When trees grow close together, as was likely the case for the tree in your picture, there will not be much light reaching the lower branches. Those lower branches will die back.

Usually those trees stay close together till they are all felled. This kind of having trees growing close together, all of the same kind of tree, is mostly done for timber but in the past there were lots planted for masts for sailing ships.

In some climates trees grow this close together naturally, tropical rain forest might well be the best known one, or maybe in much of the world this kind of natural forests have been cut down as it provided timber for the taking.

Trees that grow in an open space will usually spread their branches wider and while the bottom ones will drop off when the higher ones overshadow them, these trees will never grow into a narrow plume above a naked trunk, as the tree in your photo.

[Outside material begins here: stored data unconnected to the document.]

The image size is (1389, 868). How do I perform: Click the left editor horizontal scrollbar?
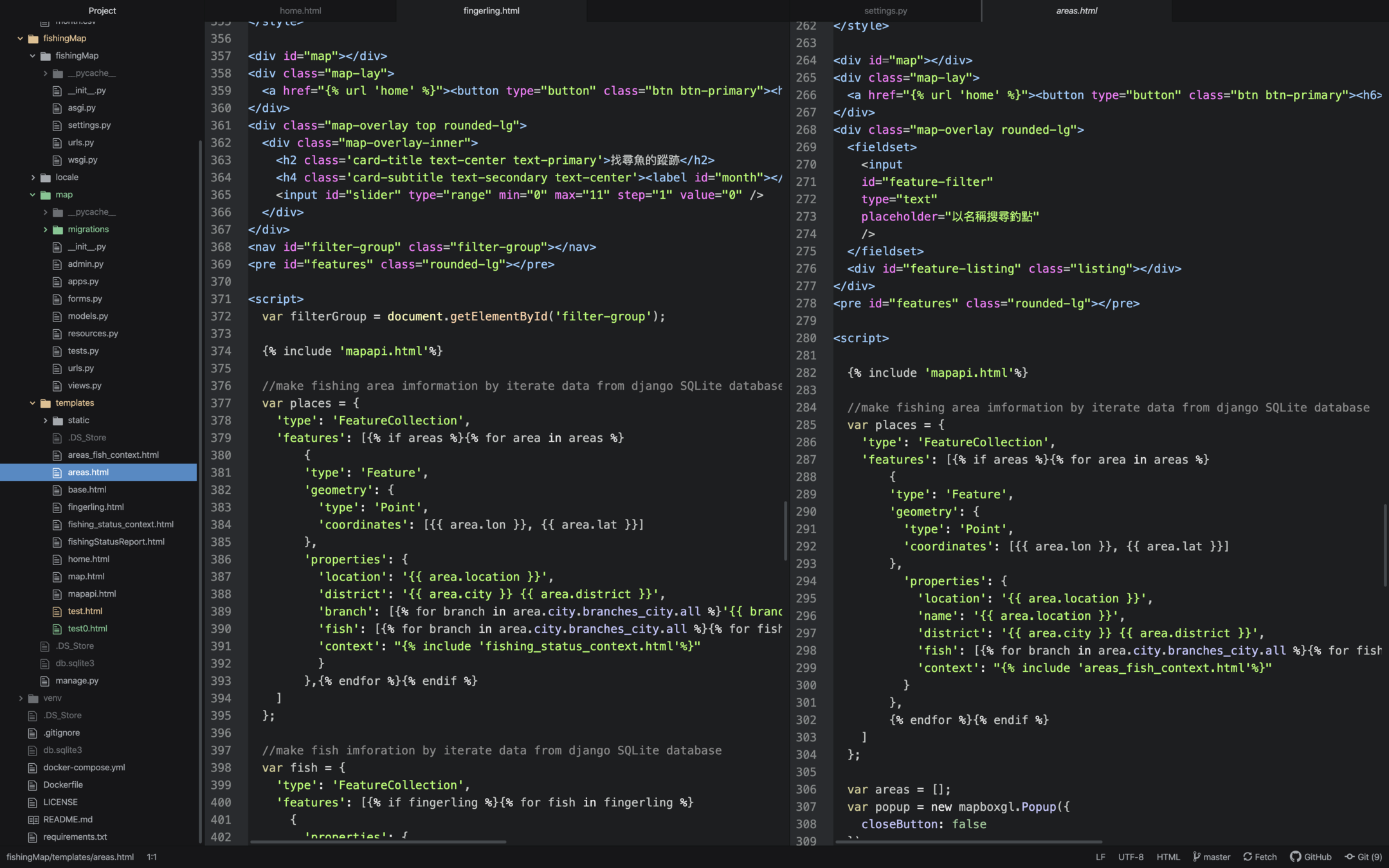378,842
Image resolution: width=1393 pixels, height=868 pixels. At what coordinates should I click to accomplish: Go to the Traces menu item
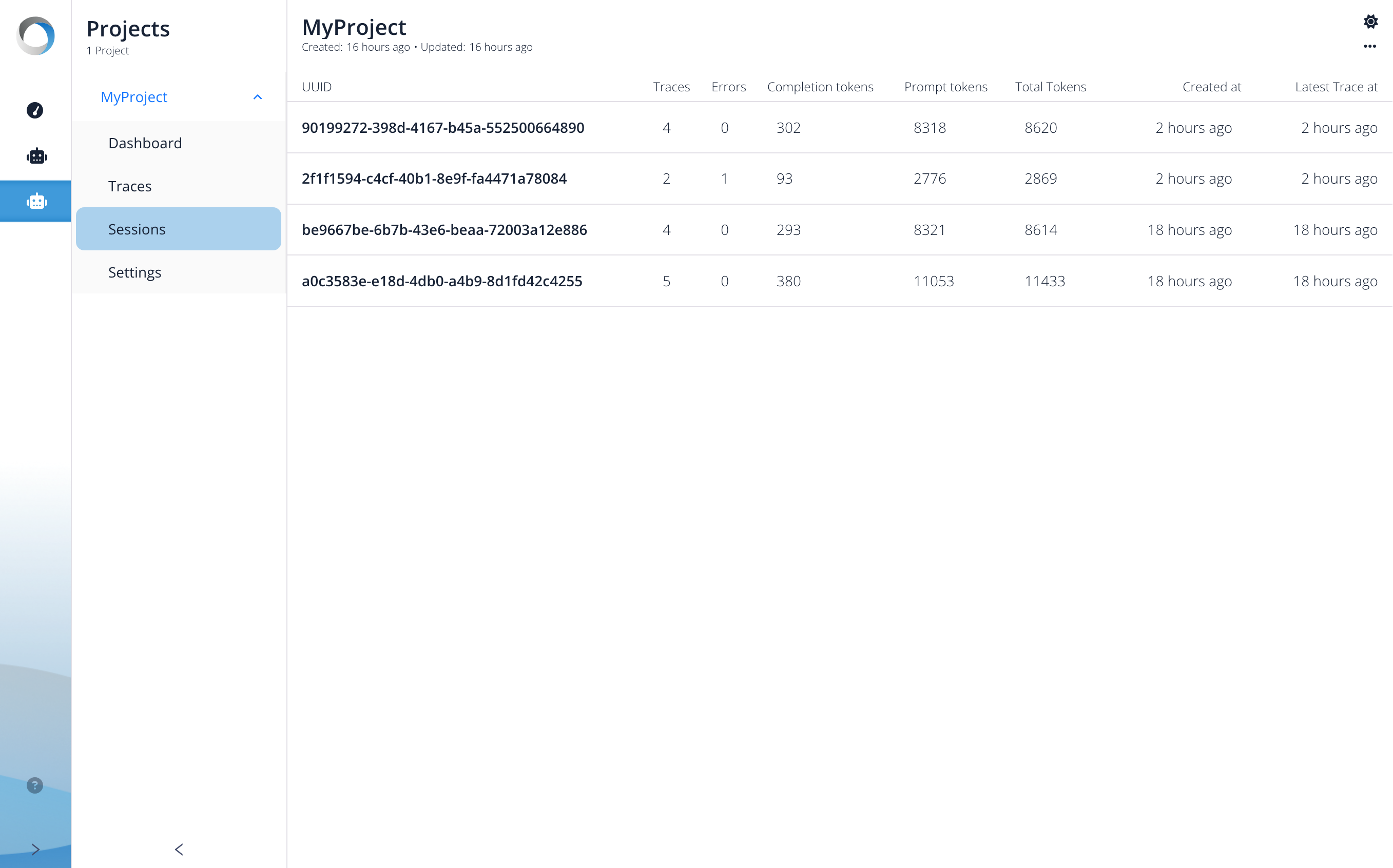(x=130, y=186)

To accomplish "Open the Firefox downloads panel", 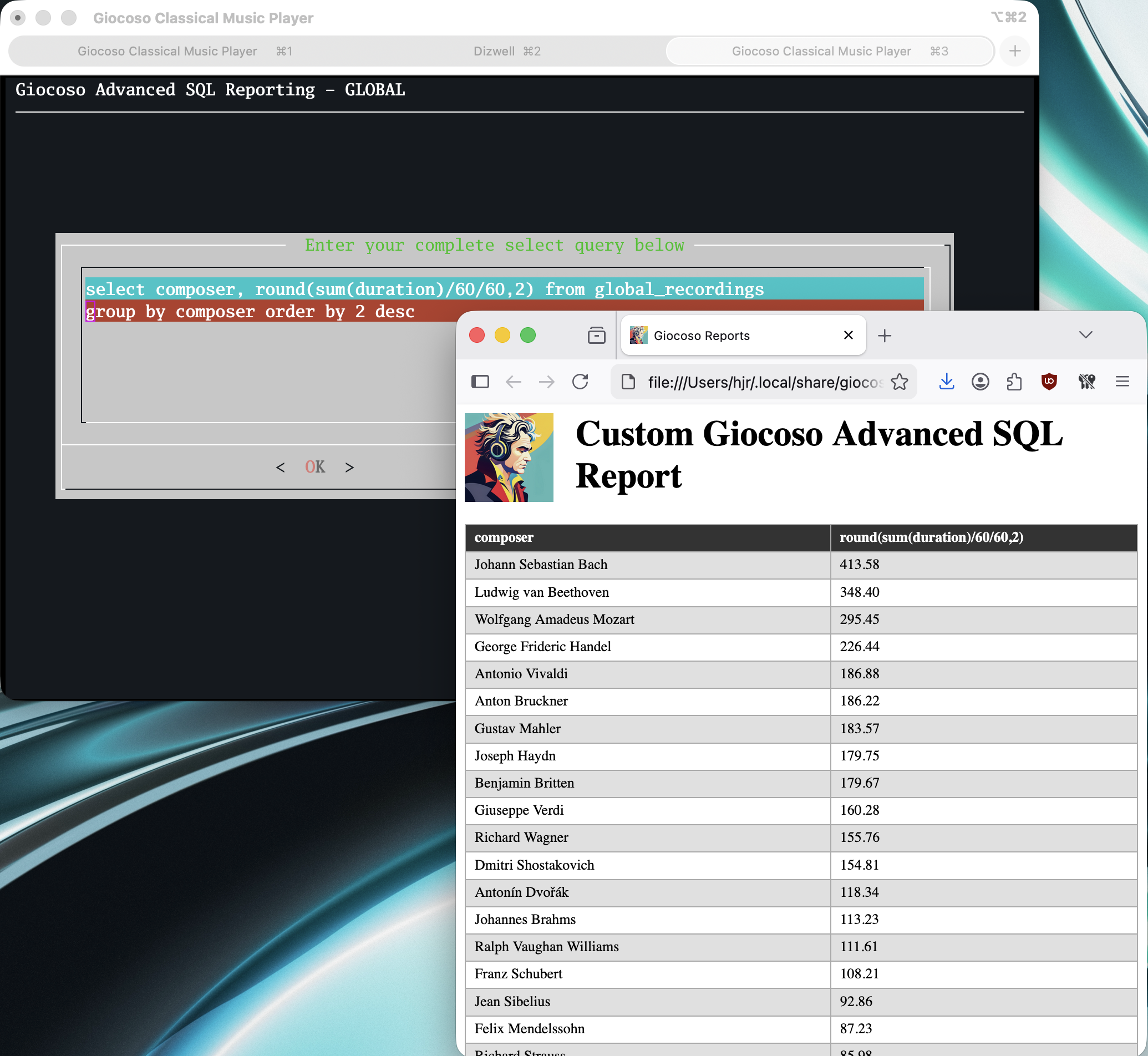I will (x=946, y=382).
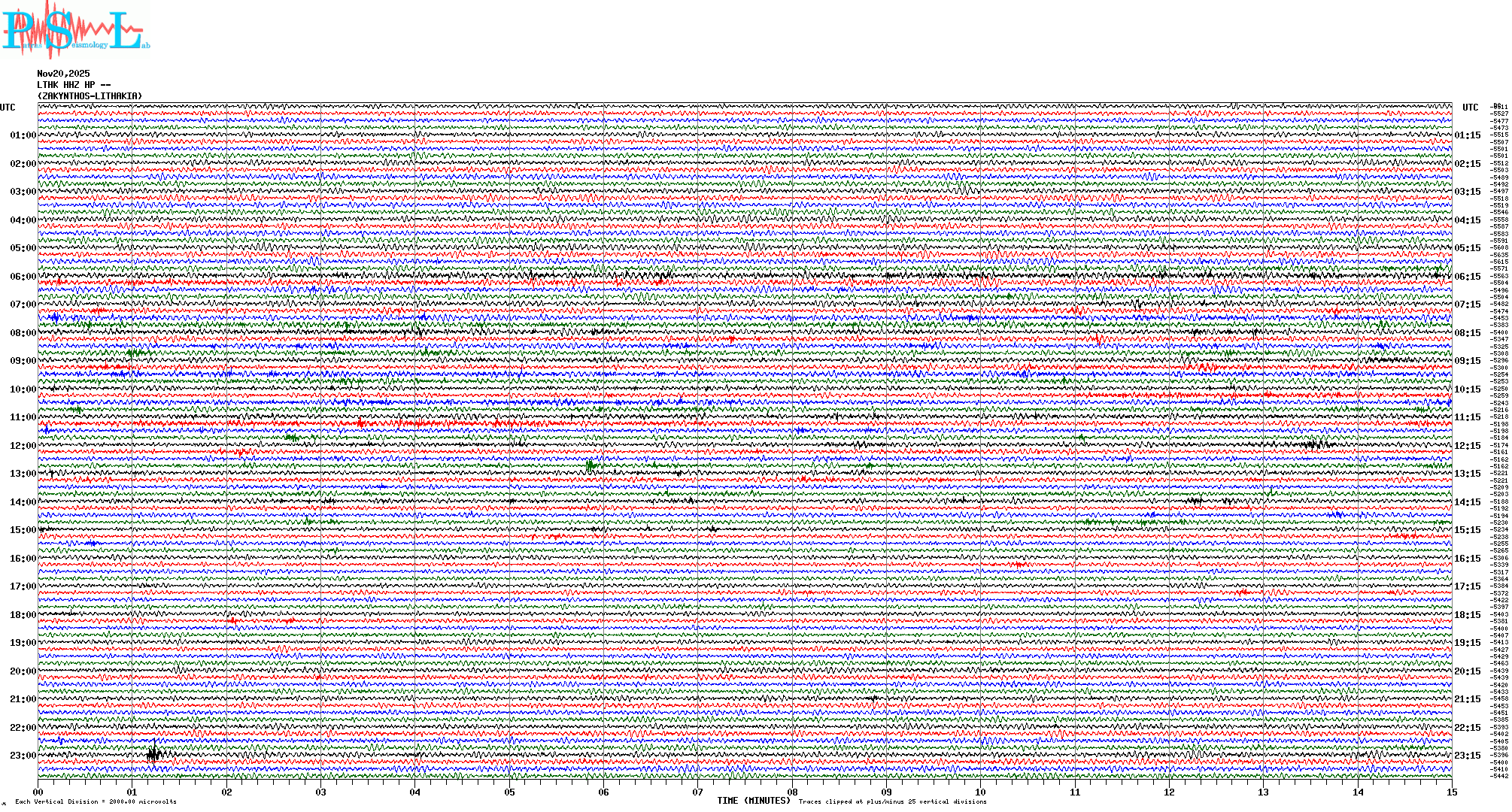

I have seen people cut off the lower branches of city trees but those will rarely been pruned to this extend.

As felling is mostly done very efficient, I guess this is the result of a storm, which uprooted many of the trees leaving this one behind by accident.


This tree would not grow this way in isolation.

From the image it seems quite probable to me that this was at some point a re-forested pine or spruce tree plantation. These are industrially managed tree plantations optimised for wood production per area. Saplings which are pre-grown in other locations are planted extremely close together and will shoot up close to each other, competing for light and leading to a very dense and dark forest. This is bad from an ecological standpoint (little diversity, little variance in ecosystems for various species), but gut for business... lots of wood to sell.

The lower branches in such growths will inevitably die off since they aren't worth the effort anymore for the tree as there is hardly any light reaching them. You'll end up with many high trunks and a very dense canopy far up in the treetops.

In the picture shown I'm guessing that the rest of the plantation trees were felled and for some reason this one tree was left standing. Or there was a storm who flattened an area of plantation forest and this tree was a lucky survivor (I have seen many such examples before).